As far back as the eighteenth century, French cookbooks emphasized the ways in which taste related to fine arts and played a role in national culture. In the preface to Les Dons de Comus, ou l’art de la cuisine, redun en pratique, the authors note that “cooking, like any other art invented for need or for pleasure, was perfected along with the national genius of each nation and became more delicate as the nations became more polite… Among the civilized nations, progress in cooking followed progress in all the other arts.” It also laid the foundation for a new discipline: gastronomy. In his doctoral dissertation, Davis draws a parallel between the food culture that took hold in eighteenth- and nineteenth-century France and the one that had its beginnings in postwar New York.

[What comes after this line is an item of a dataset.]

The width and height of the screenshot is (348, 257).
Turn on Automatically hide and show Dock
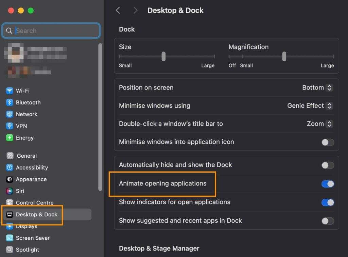tap(328, 165)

And look at it now. In 2007, the Beard Foundation moved its awards to the Lincoln Center for the Performing Arts. Time magazine had already dubbed the awards the “Oscars of the food world,” and the star power of some chefs (Mario Batali, flanked by well-known actresses, springs to mind) has now turned such hyperbole into reality. “Moving to the Lincoln was a watershed moment,” said Davis. A sign, perhaps, that the James Beard Foundation—and American food culture—has arrived.
This appeared in the March 2012 issue.